Women and girls are routinely denied equal access to education, health care, decent work, and fair wages. These barriers to opportunity help explain why only about one in four national parliament seats and managerial positions are held by women, leaving their views and concerns woefully underrepresented in decision-making processes. Taken together, the social, economic, and political inequalities that limit women’s potential have undeniably hindered our ability to achieve sustainable development.
One of the biggest obstacles to gender equality is early marriage, which disproportionately affects girls. In 2019, one in five young women was married in childhood. At least 1.5 million girls under the age of 18 get married in India each year, accounting for a third of the world’s child brides. Child marriage violates children’s rights and puts them at higher risks of violence, exploitation, and abuse. For most child brides, marriage also means the end of formal education, severely crippling their ability to develop knowledge and skills needed to help lift their families and communities out of poverty.
Goal 5 aims to achieve gender equality and empower all women and girls. Success means eliminating discrimination, violence, and other harmful practices that affect them including trafficking, exploitation, genital mutilation, and early/forced marriage. This requires universal access to sexual and reproductive health and rights so that women can make their own decisions. Unpaid care and domestic work, which women perform at a rate three times higher than men, should be recognised, valued, and shared within households and families. Balancing these duties and giving women equal rights and access to resources will increase their leadership opportunities in political, economic, and public life. To achieve these targets, governments should adopt and strengthen sound policies and enforceable legislation promoting gender equality and women’s empowerment at all levels.
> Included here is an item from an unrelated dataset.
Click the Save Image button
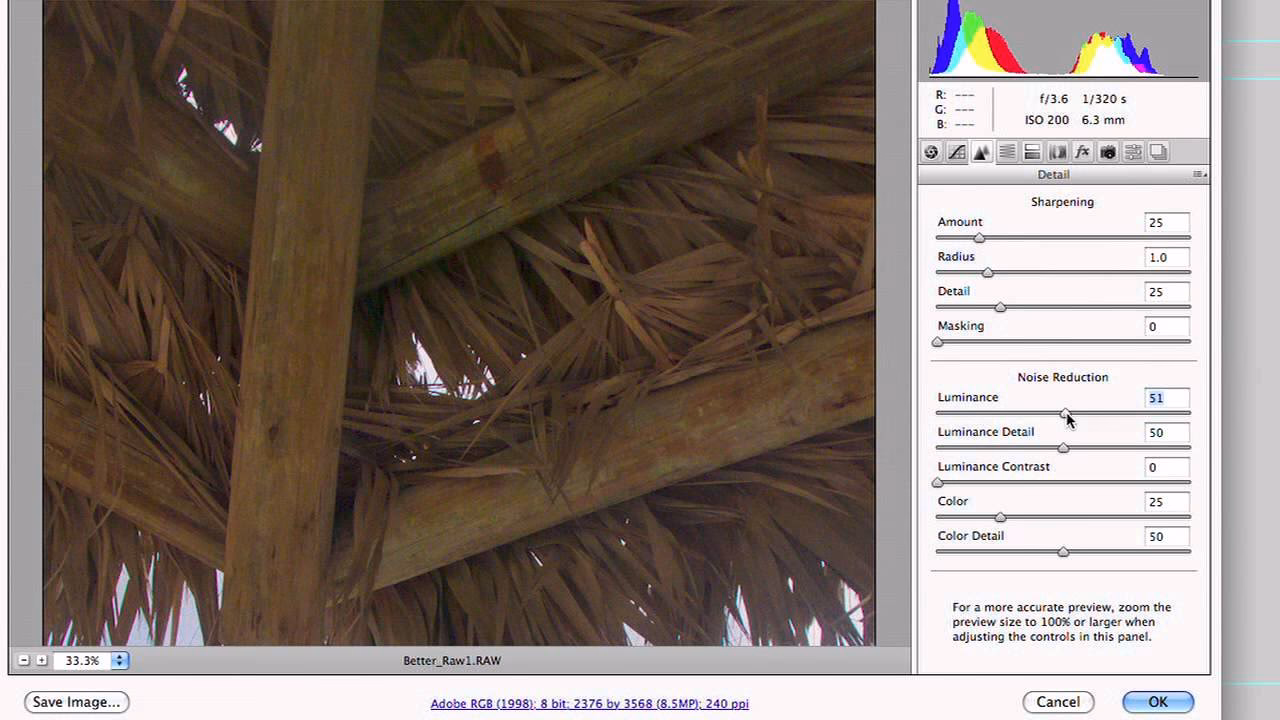coord(77,702)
Religious leaders and faith-based organizations have critical roles to play in ending child marriage and achieving gender equality. As trusted authorities capable of influencing positive change in their communities, more and more faith leaders are refusing to perform child marriages and using their sermons and teachings to raise awareness about its harmful effects. They’re also collaborating with development actors and publicly working to find solutions that empower women and girls and champion their dignity and human rights.
Girls Not Brides is a global partnership of civil society organizations from more than 100 countries committed to ending child marriage and enabling all girls to fulfil their potential. Archbishop Desmond Tutu serves as the group’s Global Champion, and most members work directly with religious leaders to achieve these goals. In India, American Jewish World Service supports organizations that help young women avoid early marriage. In Zimbabwe, the Regional Network of Children and Young People Trust creates competitions that encourage religious leaders to prevent and annul child marriages. Across West Africa, Tostan reminds faith leaders how religious values and human rights overlap, emphasising their essential role in ending child marriage and violence against women.
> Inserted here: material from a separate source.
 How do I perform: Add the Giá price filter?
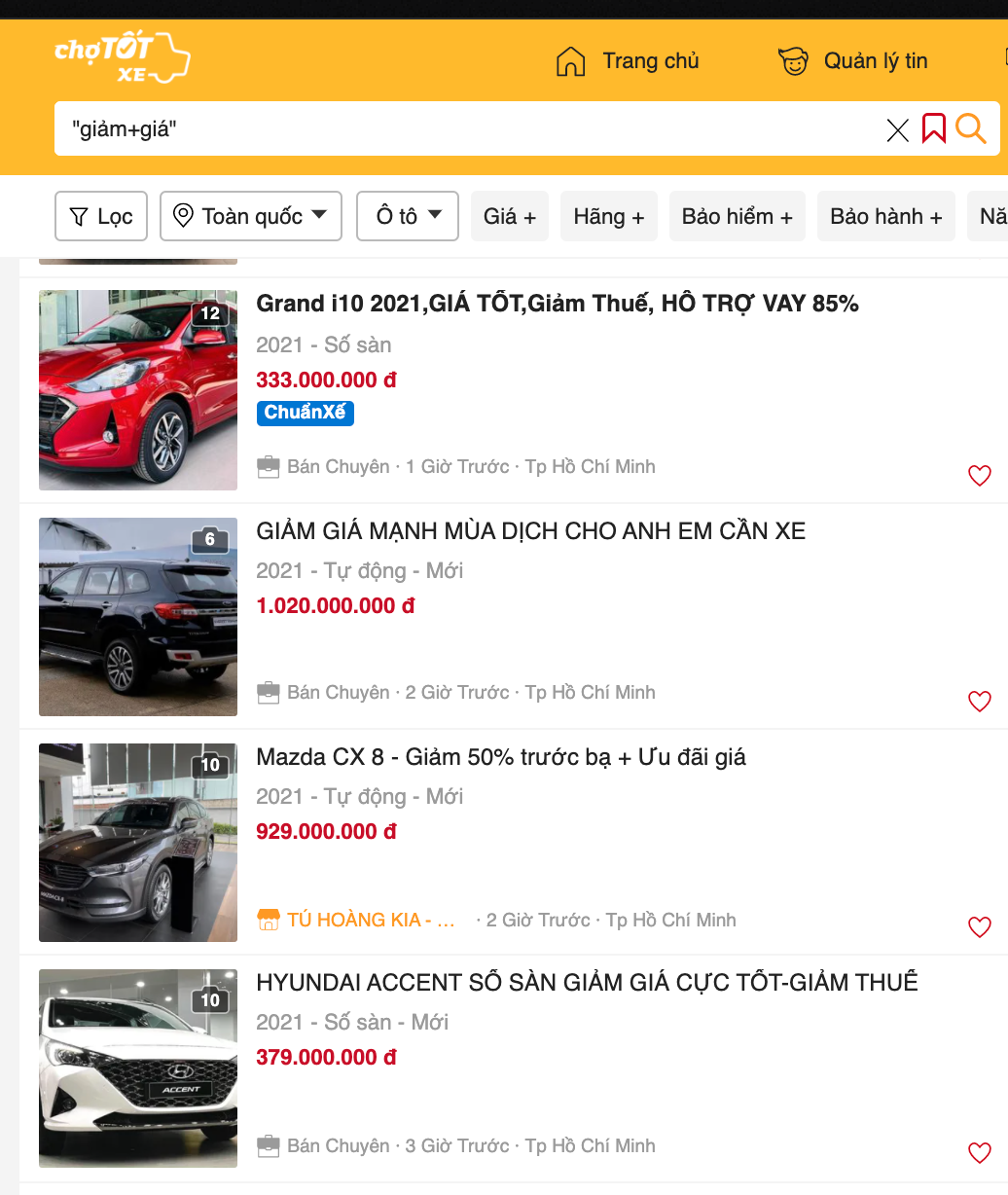(x=510, y=216)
Working more broadly, UN Women and several partners launched the Global Platform on Gender Equality and Religion in 2017 to encourage cooperation among faith and secular actors and boost SDG implementation. The Platform brings together religious leaders, faith-based organizations, civil society groups, and development experts to address the needs of women and girls. It seeks to increase women’s leadership in religious institutions and provide a space for female religious leaders to convene and hone their skills.
Religions for Peace advances the Platform’s goals by promoting women’s leadership and equipping religious leaders with messages to delegitimize early marriage, end violence against women, and empower survivors of violence. In the Philippines, RfP provides mental health and psychosocial support to help women transcend trauma and become advocates for peace.
In Sri Lanka, the Sarvodaya Women’s Movement draws on Buddhist principles to uplift and empower women so that they can realize their aspirations, hopes, and strengths. This work involves building women’s economic and agricultural knowledge and developing their leadership skills as activists for peace and coexistence. Caritas Internationalis, a confederation of Catholic relief, development, and social service organizations, is motivated by similar aims in its work with women in Bangladesh and around the world.
Islamic Relief campaigns in more than 40 countries to stamp out gender-based violence. The humanitarian organization is guided by Islamic values, which make clear that early and forced marriage violates God-given human rights as well as the sanctity of marriage and family. Islamic Relief also works with women to tackle the economic, social, and cultural barriers that stop them from reaching their full potential.
Much work on women’s empowerment understandably starts with girls. The World Association of Girl Guides and Girl Scouts supports and empowers girls and young women to become responsible global citizens. Each Girl Guide and Girl Scout promises to do her best to her faith and to others as an integral part of this journey. World YWCA works with millions of girls and women across faiths and cultures in over 100 countries to advance gender equality and promote women’s leadership.
These faith-inspired examples represent a small fraction of the religious institutions and faith-based organizations working tirelessly to end child marriage and empower women and girls around the world. The trust and authority communities place in religious leaders make their contributions absolutely vital to achieving Goal 5 and ensuring gender equality for all.